Spuds Lower Blood Pressure
Rethinking Potatoes in Our Diets
The potato’s rep as a fattening food is getting a much-deserved revision. In a recent report in the American Chemical Society’s Journal of Agricultural and Food Chemistry, scientists note that two small servings of purple potatoes a day reduce blood pressure by about 4 percent—nearly as much as oatmeal—without causing weight gain. The researchers say that decrease may potentially reduce the risk of some forms of heart disease.
In the study, 18 volunteers that were overweight or obese with high blood pressure ate six to eight golf ball-sized purple majesty potatoes, with skins, twice a day for a month. The researchers used purple potatoes because the pigment in darker fruits and vegetables is especially rich in beneficial phytochemicals. They monitored participants’ blood pressure, both systolic (the first number in a blood pressure reading, such as 120/80) and diastolic, and found that the average diastolic pressure dropped by 4.3 percent, while the systolic pressure decreased by 3.5 percent. None of the volunteers gained weight.
Although they aren’t yet certain, the researchers believe that red- and white-skinned potatoes may offer similar benefits. Pass on the butter or sour cream, though, and don’t even consider French fries—the study’s potatoes were cooked without oil.

──────

▸ QUESTIONS TO ANSWER:
(A) Using the article on potatoes and blood pressure, decide whether each statement agrees with it: (i) the volunteers ate the potatoes with their skins, twice a day for a month; (ii) systolic pressure fell by a larger percentage than diastolic pressure; (iii) the potatoes in the study were cooked in a small amount of oil. Answer yes or no for each, quoting the deciding words.
(B) Retype the article on potatoes and blood pressure between "In the study, 18" and "volunteers gained weight.", inclusive.

▸ DATASET ENTRIES:
──────

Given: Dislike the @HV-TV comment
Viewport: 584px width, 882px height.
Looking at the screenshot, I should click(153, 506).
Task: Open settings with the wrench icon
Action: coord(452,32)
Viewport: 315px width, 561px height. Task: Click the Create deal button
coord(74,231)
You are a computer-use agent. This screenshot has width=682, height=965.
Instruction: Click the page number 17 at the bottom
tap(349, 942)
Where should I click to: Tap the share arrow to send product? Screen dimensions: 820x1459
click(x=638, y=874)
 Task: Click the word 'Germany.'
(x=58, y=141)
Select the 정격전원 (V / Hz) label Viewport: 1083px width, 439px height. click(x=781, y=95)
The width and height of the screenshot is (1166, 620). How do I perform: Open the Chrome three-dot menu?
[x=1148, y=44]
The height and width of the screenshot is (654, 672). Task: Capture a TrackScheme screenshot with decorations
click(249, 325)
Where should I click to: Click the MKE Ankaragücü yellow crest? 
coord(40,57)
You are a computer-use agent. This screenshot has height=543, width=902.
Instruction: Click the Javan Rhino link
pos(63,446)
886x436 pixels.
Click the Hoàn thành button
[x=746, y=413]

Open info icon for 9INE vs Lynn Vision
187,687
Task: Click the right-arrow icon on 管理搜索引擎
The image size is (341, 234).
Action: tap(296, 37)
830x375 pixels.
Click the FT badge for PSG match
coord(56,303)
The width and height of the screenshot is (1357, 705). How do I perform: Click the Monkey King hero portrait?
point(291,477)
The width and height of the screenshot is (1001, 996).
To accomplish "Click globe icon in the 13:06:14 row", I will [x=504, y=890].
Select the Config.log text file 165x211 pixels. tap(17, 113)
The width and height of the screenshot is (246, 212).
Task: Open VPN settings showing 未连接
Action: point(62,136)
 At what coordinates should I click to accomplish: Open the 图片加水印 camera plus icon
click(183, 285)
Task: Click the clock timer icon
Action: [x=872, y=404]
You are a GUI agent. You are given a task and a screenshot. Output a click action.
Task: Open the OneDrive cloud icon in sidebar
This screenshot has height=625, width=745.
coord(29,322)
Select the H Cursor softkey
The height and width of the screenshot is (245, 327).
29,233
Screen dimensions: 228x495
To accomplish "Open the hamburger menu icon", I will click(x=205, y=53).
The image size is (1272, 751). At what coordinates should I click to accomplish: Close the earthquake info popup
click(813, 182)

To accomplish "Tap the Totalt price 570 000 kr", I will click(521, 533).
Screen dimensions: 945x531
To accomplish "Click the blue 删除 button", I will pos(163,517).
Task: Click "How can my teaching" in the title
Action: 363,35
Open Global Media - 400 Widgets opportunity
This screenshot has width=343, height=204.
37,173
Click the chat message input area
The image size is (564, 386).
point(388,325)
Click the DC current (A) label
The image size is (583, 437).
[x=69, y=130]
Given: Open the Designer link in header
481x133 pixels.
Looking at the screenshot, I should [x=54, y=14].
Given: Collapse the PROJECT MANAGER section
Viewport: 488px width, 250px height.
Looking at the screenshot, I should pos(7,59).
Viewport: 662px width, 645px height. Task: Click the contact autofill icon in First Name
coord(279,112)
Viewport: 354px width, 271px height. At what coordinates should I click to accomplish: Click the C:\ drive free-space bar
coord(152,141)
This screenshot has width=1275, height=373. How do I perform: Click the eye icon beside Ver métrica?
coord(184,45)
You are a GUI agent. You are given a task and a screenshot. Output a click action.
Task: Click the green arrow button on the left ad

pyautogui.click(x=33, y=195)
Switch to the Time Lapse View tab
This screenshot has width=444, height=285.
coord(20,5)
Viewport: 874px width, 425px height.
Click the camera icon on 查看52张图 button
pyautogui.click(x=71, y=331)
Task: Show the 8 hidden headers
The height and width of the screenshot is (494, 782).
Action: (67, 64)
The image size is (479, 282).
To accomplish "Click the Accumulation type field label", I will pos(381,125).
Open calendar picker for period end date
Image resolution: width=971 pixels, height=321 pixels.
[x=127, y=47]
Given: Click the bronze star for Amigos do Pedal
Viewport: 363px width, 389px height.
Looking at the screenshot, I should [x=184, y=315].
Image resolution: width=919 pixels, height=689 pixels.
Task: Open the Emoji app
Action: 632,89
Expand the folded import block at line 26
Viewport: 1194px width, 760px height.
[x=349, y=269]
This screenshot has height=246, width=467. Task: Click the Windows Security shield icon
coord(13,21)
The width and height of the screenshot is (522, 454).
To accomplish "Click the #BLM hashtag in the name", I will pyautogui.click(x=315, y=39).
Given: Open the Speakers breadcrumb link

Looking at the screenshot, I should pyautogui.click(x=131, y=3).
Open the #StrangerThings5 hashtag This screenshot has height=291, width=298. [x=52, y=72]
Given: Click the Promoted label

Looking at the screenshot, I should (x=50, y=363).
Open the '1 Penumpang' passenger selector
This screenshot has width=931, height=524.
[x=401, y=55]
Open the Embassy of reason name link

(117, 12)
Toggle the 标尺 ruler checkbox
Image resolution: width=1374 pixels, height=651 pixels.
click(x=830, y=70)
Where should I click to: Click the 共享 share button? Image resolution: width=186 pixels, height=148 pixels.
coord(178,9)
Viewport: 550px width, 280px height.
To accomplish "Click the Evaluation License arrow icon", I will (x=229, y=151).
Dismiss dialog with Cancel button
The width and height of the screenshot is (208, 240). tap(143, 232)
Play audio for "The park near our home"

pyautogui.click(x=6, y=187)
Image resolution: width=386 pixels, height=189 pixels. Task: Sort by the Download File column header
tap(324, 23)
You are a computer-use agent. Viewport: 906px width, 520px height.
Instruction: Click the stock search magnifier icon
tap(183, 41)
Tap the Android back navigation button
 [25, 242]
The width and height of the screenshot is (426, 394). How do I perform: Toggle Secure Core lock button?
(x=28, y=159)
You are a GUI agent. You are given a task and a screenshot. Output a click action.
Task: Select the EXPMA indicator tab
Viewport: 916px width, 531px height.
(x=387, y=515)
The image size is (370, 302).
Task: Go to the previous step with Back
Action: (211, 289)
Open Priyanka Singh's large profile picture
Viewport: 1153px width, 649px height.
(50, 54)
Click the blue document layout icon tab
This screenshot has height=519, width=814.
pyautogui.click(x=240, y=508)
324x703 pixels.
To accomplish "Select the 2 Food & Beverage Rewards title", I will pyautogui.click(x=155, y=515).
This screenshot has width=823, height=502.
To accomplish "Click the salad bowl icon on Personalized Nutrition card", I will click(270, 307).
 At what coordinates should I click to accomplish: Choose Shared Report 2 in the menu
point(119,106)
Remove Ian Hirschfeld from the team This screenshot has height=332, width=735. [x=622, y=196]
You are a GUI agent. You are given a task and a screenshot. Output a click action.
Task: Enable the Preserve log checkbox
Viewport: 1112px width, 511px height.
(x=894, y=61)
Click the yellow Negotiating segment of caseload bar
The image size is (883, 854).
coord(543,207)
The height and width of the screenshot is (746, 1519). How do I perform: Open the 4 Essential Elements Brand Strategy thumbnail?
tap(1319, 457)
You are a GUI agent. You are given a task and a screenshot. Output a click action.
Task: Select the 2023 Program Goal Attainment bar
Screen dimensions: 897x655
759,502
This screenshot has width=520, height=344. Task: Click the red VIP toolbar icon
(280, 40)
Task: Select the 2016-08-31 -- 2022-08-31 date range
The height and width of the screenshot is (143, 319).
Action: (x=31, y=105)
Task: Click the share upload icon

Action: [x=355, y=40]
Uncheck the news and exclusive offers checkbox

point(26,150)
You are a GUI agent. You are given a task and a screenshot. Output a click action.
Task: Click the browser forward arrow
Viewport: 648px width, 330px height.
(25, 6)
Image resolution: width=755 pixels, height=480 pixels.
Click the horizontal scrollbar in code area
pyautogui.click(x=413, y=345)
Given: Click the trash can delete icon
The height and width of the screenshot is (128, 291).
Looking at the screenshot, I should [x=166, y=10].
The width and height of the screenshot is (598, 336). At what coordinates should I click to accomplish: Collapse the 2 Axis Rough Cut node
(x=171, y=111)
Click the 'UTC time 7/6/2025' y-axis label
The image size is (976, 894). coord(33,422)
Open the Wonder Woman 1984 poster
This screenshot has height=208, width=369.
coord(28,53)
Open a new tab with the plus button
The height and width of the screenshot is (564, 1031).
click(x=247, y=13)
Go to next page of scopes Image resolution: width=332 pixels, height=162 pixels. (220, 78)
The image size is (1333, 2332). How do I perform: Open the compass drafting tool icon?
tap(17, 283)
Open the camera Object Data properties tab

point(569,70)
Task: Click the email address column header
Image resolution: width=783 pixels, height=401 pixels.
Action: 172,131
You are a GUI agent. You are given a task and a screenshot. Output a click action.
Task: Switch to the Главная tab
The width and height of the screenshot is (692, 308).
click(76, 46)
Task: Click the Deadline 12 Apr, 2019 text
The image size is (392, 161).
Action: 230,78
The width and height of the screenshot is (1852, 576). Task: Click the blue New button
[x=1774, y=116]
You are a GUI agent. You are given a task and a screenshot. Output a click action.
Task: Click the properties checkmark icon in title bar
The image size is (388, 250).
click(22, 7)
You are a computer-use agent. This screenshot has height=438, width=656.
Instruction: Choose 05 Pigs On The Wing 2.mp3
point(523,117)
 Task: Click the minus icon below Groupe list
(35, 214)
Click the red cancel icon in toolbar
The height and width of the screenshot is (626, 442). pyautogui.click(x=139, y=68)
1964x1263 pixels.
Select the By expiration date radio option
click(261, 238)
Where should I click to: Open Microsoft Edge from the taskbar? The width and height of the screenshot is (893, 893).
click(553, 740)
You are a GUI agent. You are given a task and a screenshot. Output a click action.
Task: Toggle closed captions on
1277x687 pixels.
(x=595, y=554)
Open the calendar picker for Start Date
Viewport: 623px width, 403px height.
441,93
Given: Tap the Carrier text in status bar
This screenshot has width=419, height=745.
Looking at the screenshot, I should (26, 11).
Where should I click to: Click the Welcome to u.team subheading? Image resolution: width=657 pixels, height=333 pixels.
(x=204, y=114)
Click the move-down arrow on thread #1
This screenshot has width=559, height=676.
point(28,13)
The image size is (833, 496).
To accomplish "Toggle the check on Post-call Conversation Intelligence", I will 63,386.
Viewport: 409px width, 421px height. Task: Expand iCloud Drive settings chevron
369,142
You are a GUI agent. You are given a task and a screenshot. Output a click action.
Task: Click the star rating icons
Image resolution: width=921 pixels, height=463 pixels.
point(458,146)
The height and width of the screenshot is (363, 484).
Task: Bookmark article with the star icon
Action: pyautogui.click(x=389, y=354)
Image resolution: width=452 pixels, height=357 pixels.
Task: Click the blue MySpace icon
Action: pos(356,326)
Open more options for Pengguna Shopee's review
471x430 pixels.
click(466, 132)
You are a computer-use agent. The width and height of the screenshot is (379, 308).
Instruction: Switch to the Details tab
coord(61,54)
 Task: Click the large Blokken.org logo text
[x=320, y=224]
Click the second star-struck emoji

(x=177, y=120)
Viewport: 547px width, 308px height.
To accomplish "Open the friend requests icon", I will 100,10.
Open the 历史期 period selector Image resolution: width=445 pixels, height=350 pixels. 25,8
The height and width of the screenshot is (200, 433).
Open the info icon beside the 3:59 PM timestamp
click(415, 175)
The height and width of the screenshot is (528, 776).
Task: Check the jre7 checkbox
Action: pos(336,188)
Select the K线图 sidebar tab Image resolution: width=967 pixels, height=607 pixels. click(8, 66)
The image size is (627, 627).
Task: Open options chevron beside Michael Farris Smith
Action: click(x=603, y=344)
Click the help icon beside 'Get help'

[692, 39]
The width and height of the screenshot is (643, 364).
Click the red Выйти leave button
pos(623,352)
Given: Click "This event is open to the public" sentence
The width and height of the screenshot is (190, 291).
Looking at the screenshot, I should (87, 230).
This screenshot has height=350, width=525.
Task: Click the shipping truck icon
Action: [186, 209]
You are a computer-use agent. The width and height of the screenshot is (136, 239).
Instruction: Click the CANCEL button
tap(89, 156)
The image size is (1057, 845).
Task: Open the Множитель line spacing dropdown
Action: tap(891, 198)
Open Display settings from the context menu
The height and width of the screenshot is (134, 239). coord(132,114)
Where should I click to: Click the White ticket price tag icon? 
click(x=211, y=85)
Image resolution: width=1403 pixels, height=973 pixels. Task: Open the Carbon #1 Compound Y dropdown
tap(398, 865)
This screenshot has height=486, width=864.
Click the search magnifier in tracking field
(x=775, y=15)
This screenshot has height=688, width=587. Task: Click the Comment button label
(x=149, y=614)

──────

▸ SOLVED TASKS:
(A)
(i) Yes: "ate six to eight golf ball-sized purple majesty potatoes, with skins, twice a day for a month"
(ii) No: "the average diastolic pressure dropped by 4.3 percent, while the systolic pressure decreased by 3.5 percent"
(iii) No: "the study’s potatoes were cooked without oil"

(B)
In the study, 18 volunteers that were overweight or obese with high blood pressure ate six to eight golf ball-sized purple majesty potatoes, with skins, twice a day for a month. The researchers used purple potatoes because the pigment in darker fruits and vegetables is especially rich in beneficial phytochemicals. They monitored participants’ blood pressure, both systolic (the first number in a blood pressure reading, such as 120/80) and diastolic, and found that the average diastolic pressure dropped by 4.3 percent, while the systolic pressure decreased by 3.5 percent. None of the volunteers gained weight.